──────── Texto dado ────────

Jamás perdí el asombro de despertar todos los días con un volcán apagado del otro lado de la ventana —decorado de vez en cuando por la nieve en el invierno—, así como tampoco perdí el temor hacia la constante actividad de su compañero de fuego: el Volcán de Colima. Es curioso cómo, a pesar de su imponente y soberbia presencia, ambas cumbres resultan algo tímidas, pues muy a menudo están cubiertas ya sea la de fuego por fumarolas o por cautelosas nubes. Alguna vez, desde un memorable paso peatonal que todavía visito de vez en cuando, observé el resplandor de la lava a lo lejos, detrás del Nevado: ardía como cientos de antorchas. Después vendría la ceniza.

Pero en toda su extensión, Zapotlán esconde otros detalles, casi como prodigiosos miligramos: la plaza principal más grande de Jalisco, alguna vez comparada con el zócalo de la Ciudad de México, afirman los historiadores; pero mientras aquel es una plancha con un asta, en este hay fuentes danzarinas, árboles centenarios, un teatro de pueblo y un kiosco en cuyo interior hay una réplica del mural El hombre en llamas, del pintor zapotlense José Clemente Orozco. Sí, leyó bien, una réplica.

Debo hacer una acotación para hablar de una famosa familia zapotlense. Además de ser escritores, compositores, arquitectos, bajistas y panaderos, los Arreola también fueron los primeros en recibir una muestra del elemento radio allá por 1904. El presbítero, astrónomo y arqueólogo José María Arreola Mendoza mantenía correspondencia con Marie Curie, quien le envió una pequeña pieza radioactiva. Pero mientras algunas cosas se adelantaron en Zapotlán, todavía hoy no han llegado otras básicas, como el concepto de la preferencia al peatón o el manual para entender el estándar universal verde, amarillo y rojo, por esta razón se encuentra un agente vial debajo de cada semáforo en su zona centro. Incluso dos agentes viales.

Tiene Zapotlán muchas historias. La primera novelista mexicana —Refugio Barragán de Toscano— rescató la del bandido Colombo quien, se dice, utilizaba las venas del volcán como vías de escape y de traslado de los tesoros robados. Ahora lo sabemos: no son sólo venas o “abras”, como les llaman, son fallas geológicas debajo de las calles, y algunas son tan grandes y han pasado tanto tiempo desapercibidas que sólo se descubren cuando el peso sobre ellas colapsa, partiendo de lado a lado calles enteras.

──────── Extractos de datos ────────

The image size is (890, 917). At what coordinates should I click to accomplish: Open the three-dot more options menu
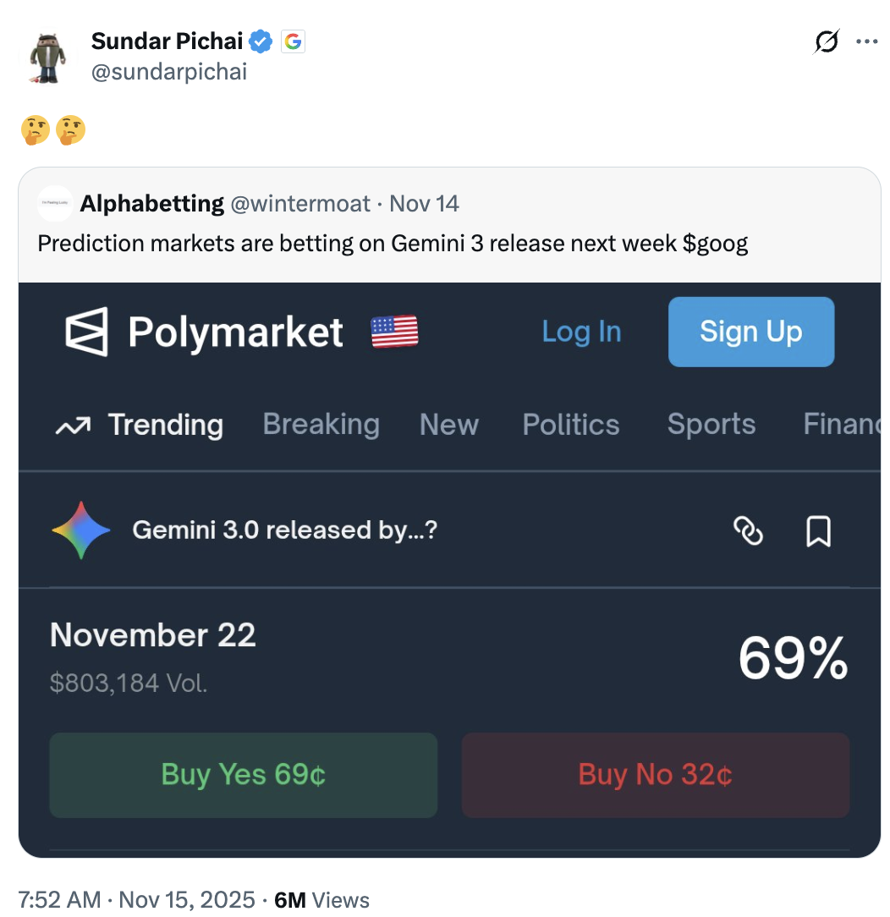click(x=866, y=41)
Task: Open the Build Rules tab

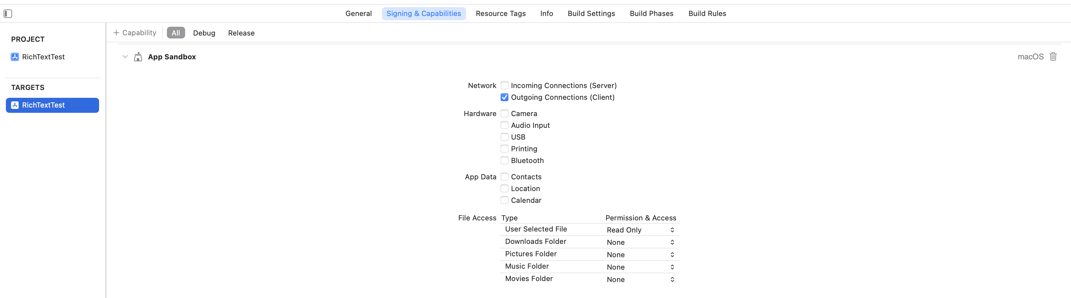Action: click(x=707, y=13)
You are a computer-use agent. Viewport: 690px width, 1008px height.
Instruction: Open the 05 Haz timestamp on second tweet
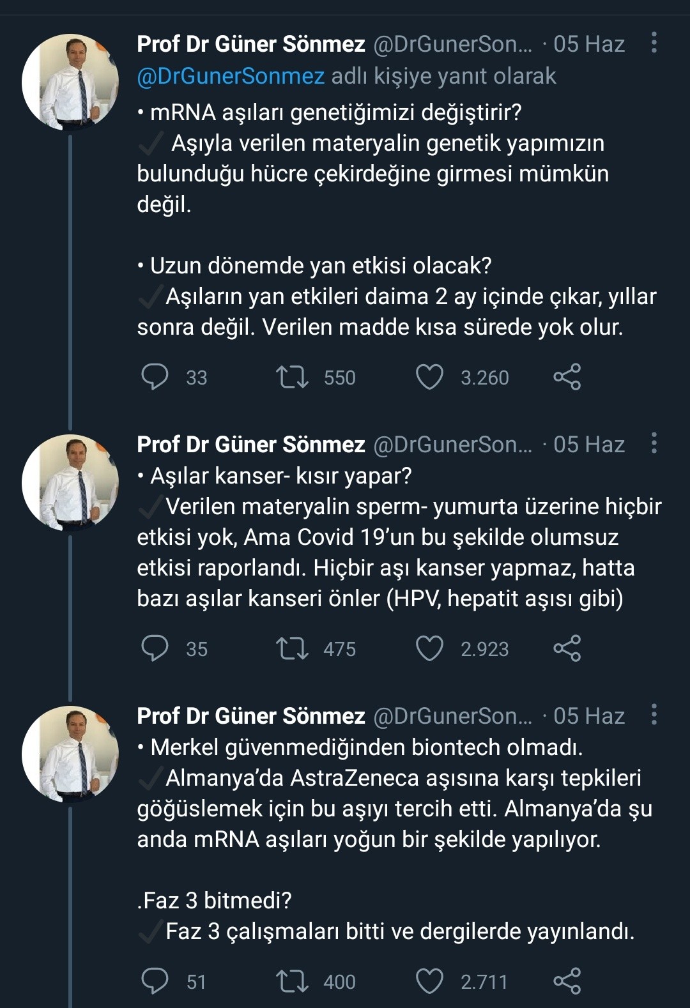coord(589,444)
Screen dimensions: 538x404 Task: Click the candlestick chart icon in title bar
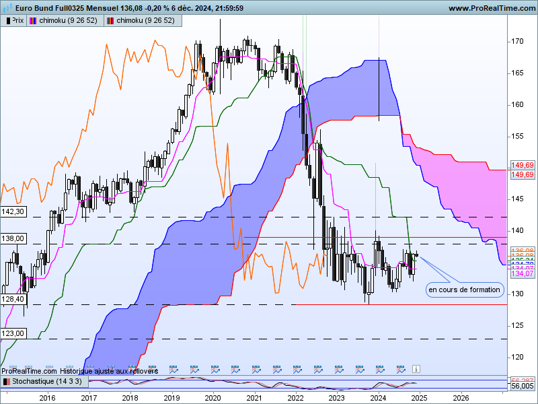point(7,7)
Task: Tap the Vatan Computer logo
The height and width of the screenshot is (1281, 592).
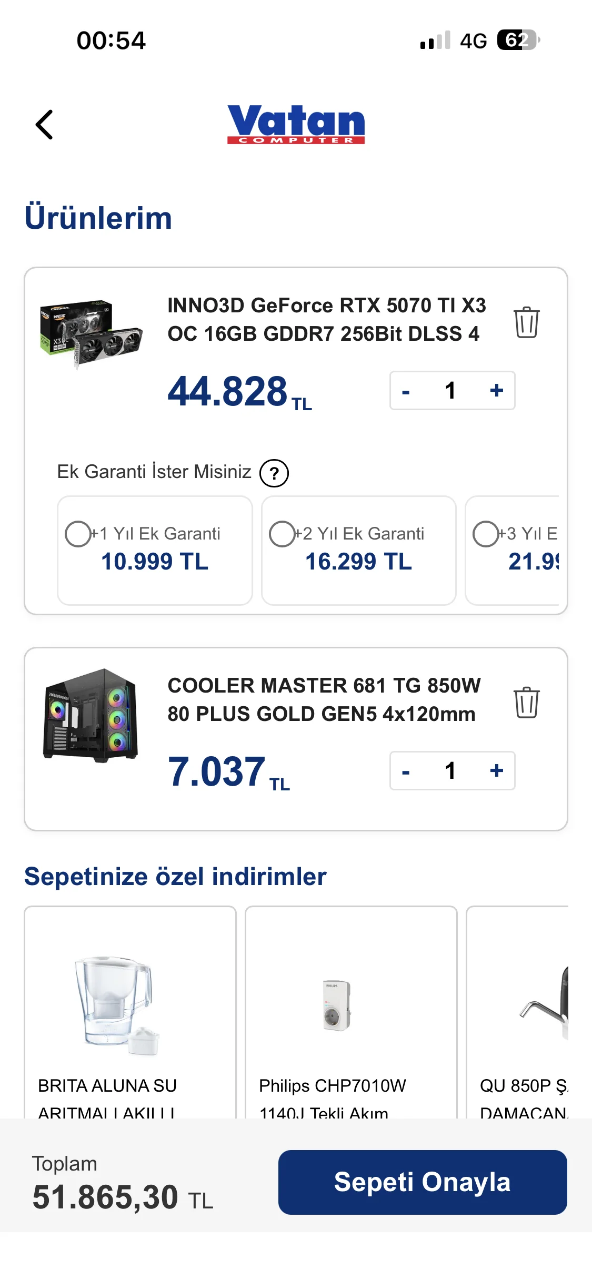Action: click(x=296, y=124)
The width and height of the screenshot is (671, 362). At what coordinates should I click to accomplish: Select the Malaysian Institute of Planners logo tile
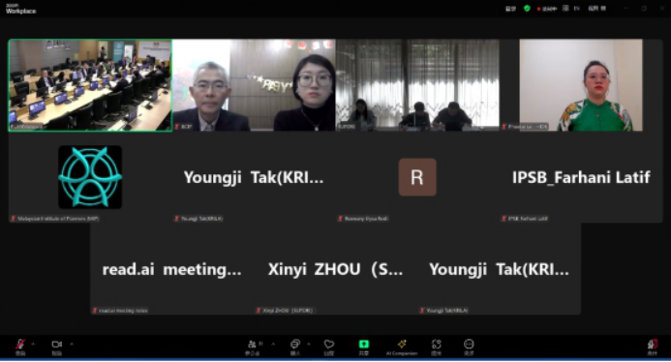tap(90, 177)
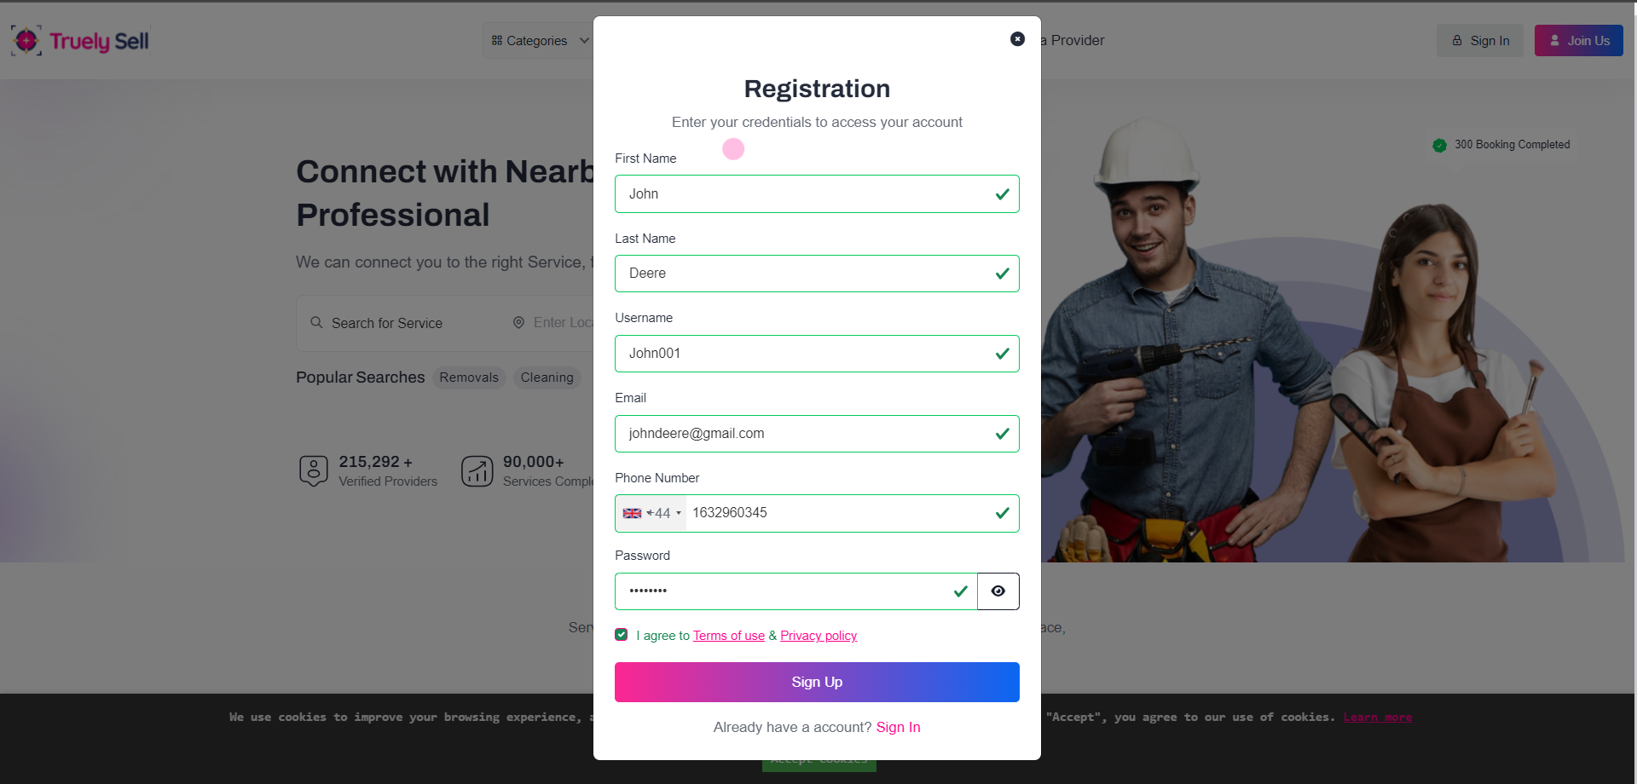Click the Truely Sell logo
1637x784 pixels.
pyautogui.click(x=80, y=41)
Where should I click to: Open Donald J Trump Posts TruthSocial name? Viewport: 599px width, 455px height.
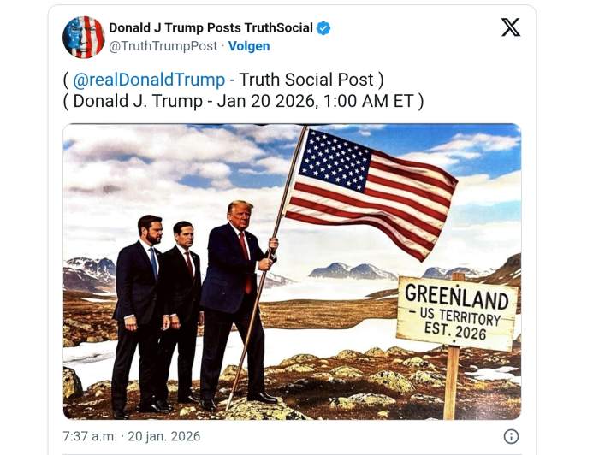tap(211, 28)
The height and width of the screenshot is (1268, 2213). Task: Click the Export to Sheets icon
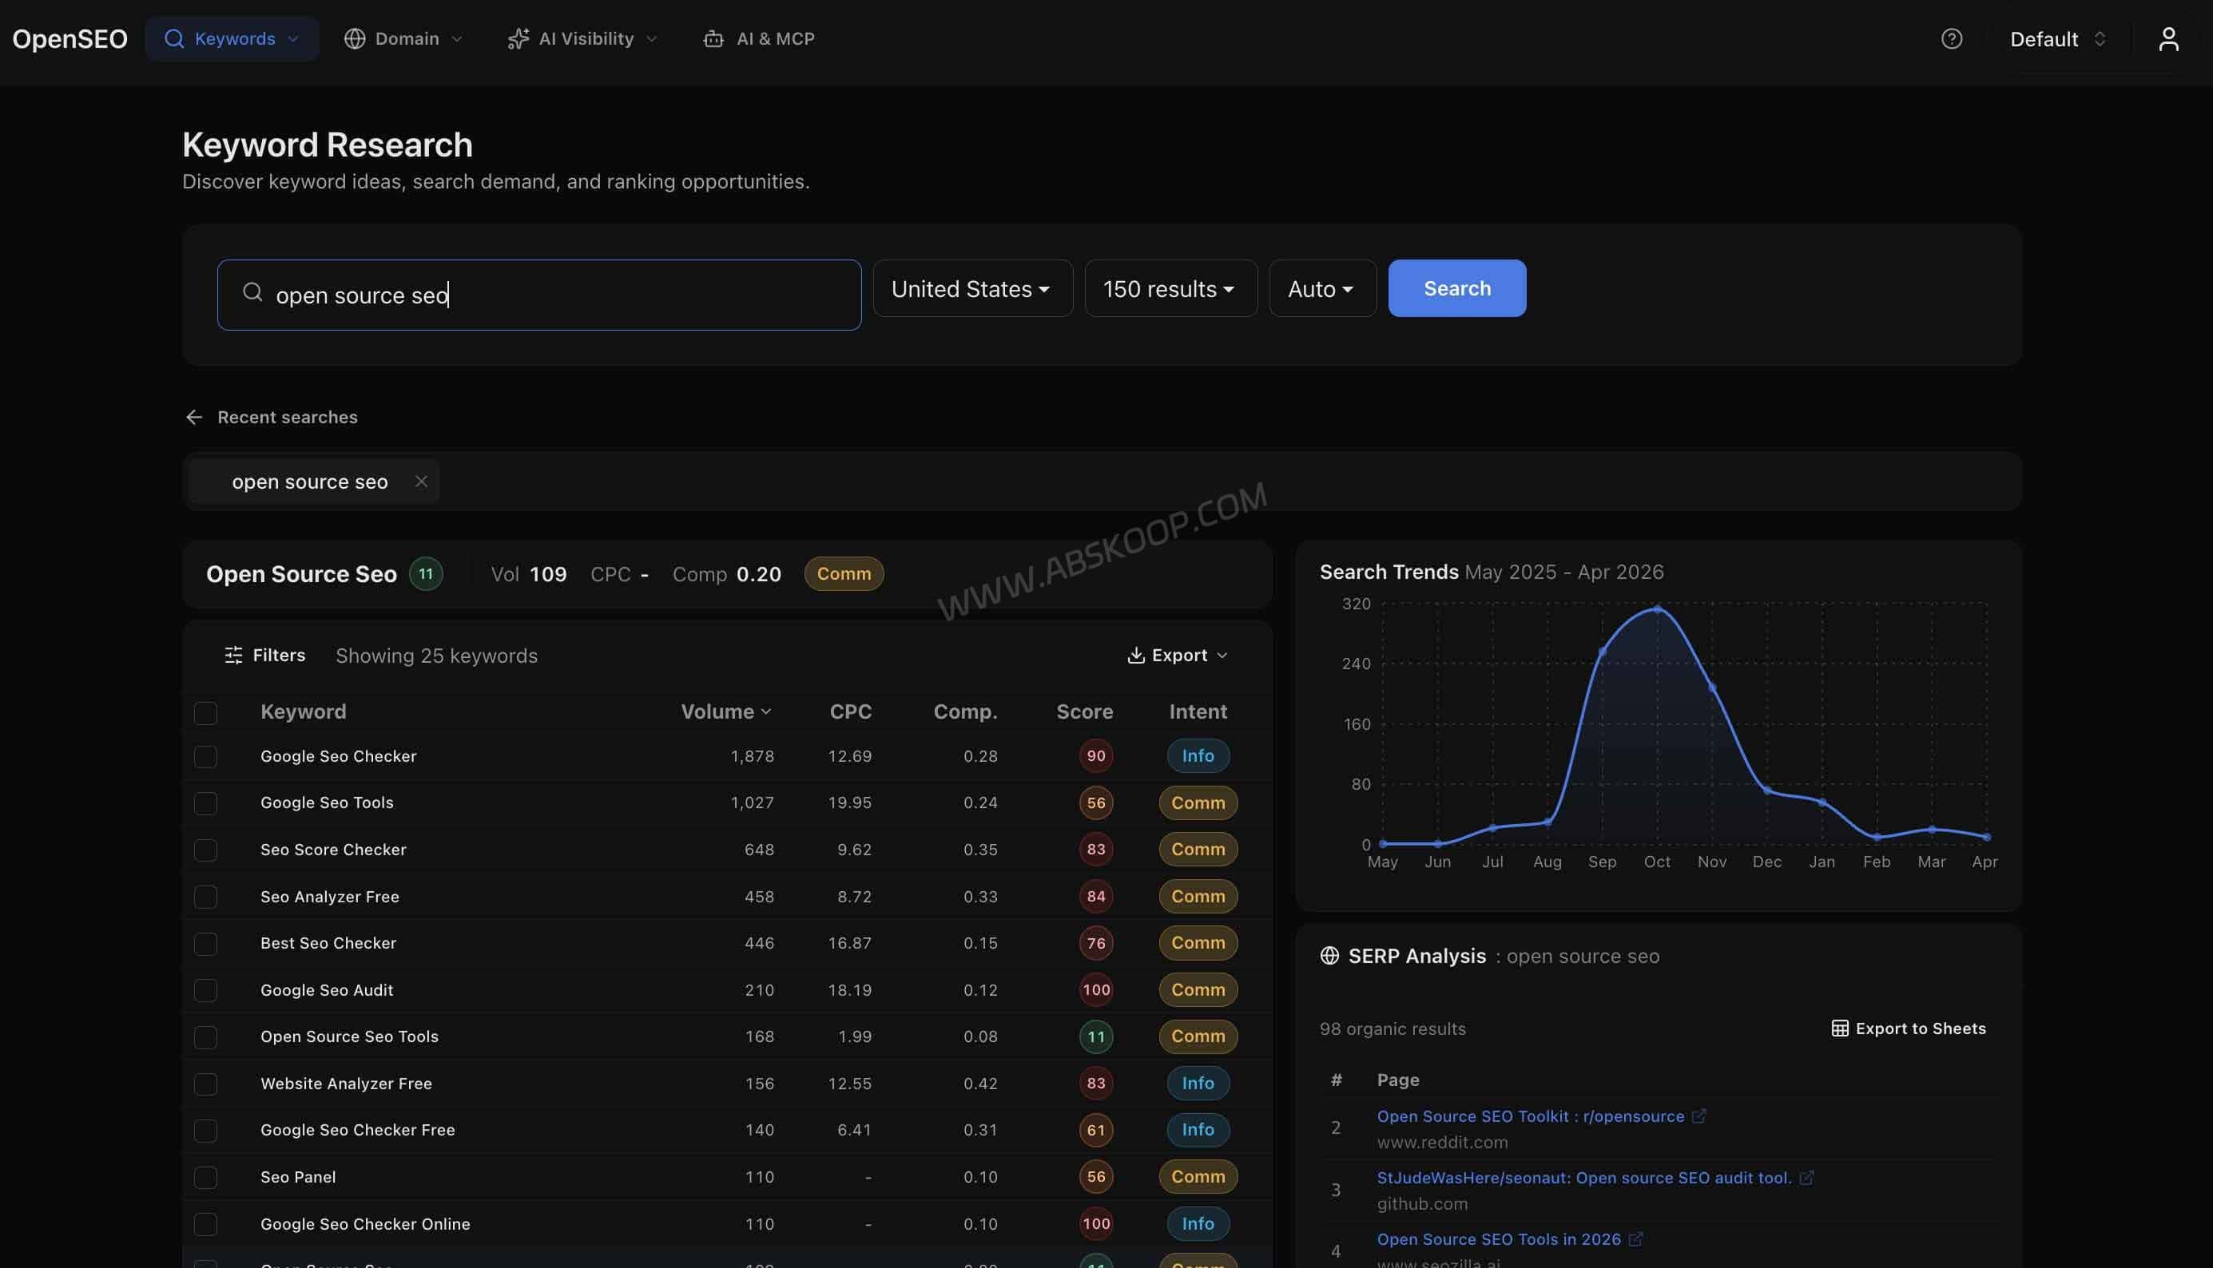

────────

_Instrucción 1_: Transcriba del texto sobre Zapotlán todo el fragmento que va desde "Pero en toda" hasta "bien, una réplica.".
_Instrucción 2_: Indique si cada enunciado concuerda con el texto sobre Zapotlán y respalde cada respuesta (sí o no) con la cita textual que lo decide: (a) José María Arreola Mendoza recibió de Marie Curie una pequeña pieza radioactiva. (b) El kiosco de la plaza principal alberga el mural original El hombre en llamas. (c) Refugio Barragán de Toscano es presentada como la primera novelista mexicana.

_Salida del ejercicio 1_:
Pero en toda su extensión, Zapotlán esconde otros detalles, casi como prodigiosos miligramos: la plaza principal más grande de Jalisco, alguna vez comparada con el zócalo de la Ciudad de México, afirman los historiadores; pero mientras aquel es una plancha con un asta, en este hay fuentes danzarinas, árboles centenarios, un teatro de pueblo y un kiosco en cuyo interior hay una réplica del mural El hombre en llamas, del pintor zapotlense José Clemente Orozco. Sí, leyó bien, una réplica.

_Salida del ejercicio 2_:
(a) Sí: "mantenía correspondencia con Marie Curie, quien le envió una pequeña pieza radioactiva".
(b) No: "un kiosco en cuyo interior hay una réplica del mural El hombre en llamas".
(c) Sí: "La primera novelista mexicana —Refugio Barragán de Toscano—".